H.K. Teel will turn 80 in October. He complains about having slowed down in old age, that he is not as strong as he used to be. That certainly is true, but he’s still tough as the skin on an old Appaloosa catfish. Most mornings, during the two-week period in May and October that he runs lines, he is out on that lake by himself. A few years ago he hauled in a 60-pound App (not the computer type) while running the lines alone. As he tells it, “One of two things was gonna happen. Either I was going to get that fish in the boat or y’all would find me at the bottom of the lake, my arms wrapped around that sucker’s throat.”

He got that fish in the boat.

I have been on the mouth-stuffing, food-cycle finale of the fish harvested from this lake for more than three years. Both H.K. and his son, George, love to deep-fry fish, hush puppies and fries for family gatherings — of which there are many, this being a big family. These are hands-down the tastiest catfish I have ever eaten — light, flaky meat that melts in your mouth, especially if you grab a piece right after it is pulled out of the fryer. This is about the only time I eat fried foods. At least it is cooked in canola oil. You have to live it up occasionally, right?

The rain covers my eyeglasses, casting everything in a gauzy haze. H.K. heads to the first trotline, marked by two white bleach jugs. How he can find a gallon jug barely bobbing in this mass of water escapes me, but he goes right to it and hands me a plastic jug with the top cut out. It is filled with chicken hearts, which he is using as bait today. Yesterday he used bream. It depends on the weather, wind, moon and air temperature as to what bait is used. My job is to pull up the line and spear a chicken heart on each hook, while hoping we’ll come across a mess of catfish as we reload.

Someone apparently ran over the first trotline, knocking it down. H.K. is not happy about this development and mutters a few imprecations. There isn’t a single catfish on the trotline. With tutoring I learn how to pull up the line and in so doing pull the flatbottom from one buoy to the other. By the time I’m finished baiting 50 hooks my hands are sore. We head to the other trotline, a few hundred yards away.

A few tugs and chicken-heart baiting later, a blue catfish has swallowed the hook. H.K. hands me a small net to get the fish into the boat. With some effort I finally get the hook of its mouth and toss the fish in the five-gallon bucket.

Several more about the same size — maybe 24 inches long — follow. I put on gloves after getting cut by a fin. H.K. does not approve of this, saying he has never seen anyone wear gloves to unhook a fish. I know it’s wimpy, but I need all ten fingers to type and would rather not sustain injury.

We hook a big one, about 12 pounds and at least three feet in length.
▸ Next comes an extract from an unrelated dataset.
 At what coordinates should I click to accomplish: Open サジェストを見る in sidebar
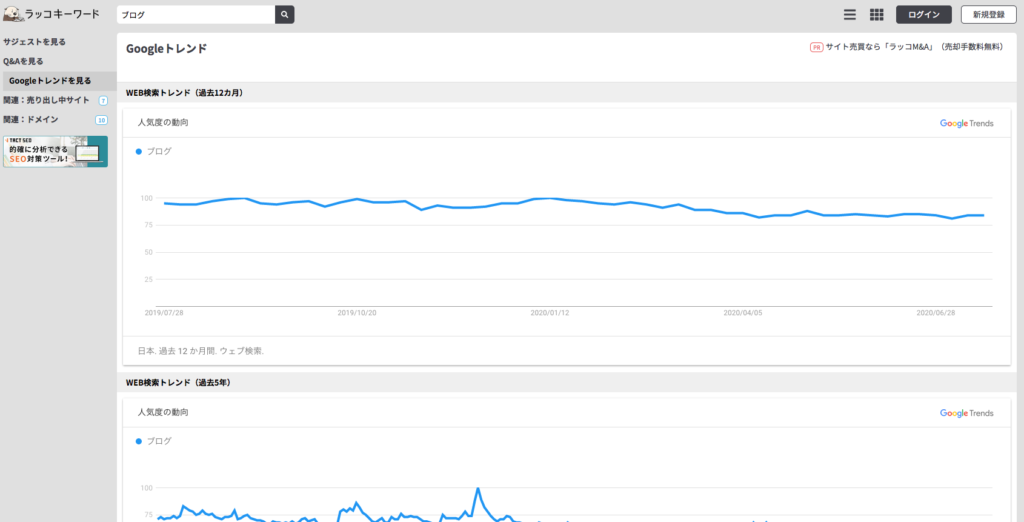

I get it into the boat with no problem, but the hook just won’t come out. H.K. is getting a bit impatient, so we trade places. I’m secretly relieved that it takes him a few minutes and a pair of needle-nose pliers to get the hook out. The 12-pounder is too big for the bucket and flops about on the boat’s bottom.

We finish running the lines, head to shore. I redeem myself by successfully backing the truck and trailer down to the ramp. I may not be worth a flip at unhooking catfish, but I can back up a trailer with the best of them. We head to his farmhouse. I take more photographs of him cleaning the fish and carving out fillets. I don’t volunteer to help, and he doesn’t ask. When he is done, there is a large bowl of fillets, enough to feed at least a half-dozen people. He kindly offers to fry some fish up for brunch (my term, not his), but I need to get back to civilization.

I keep thinking about H.K. wrestling that 60-pounder into the boat. I bet that was a sight.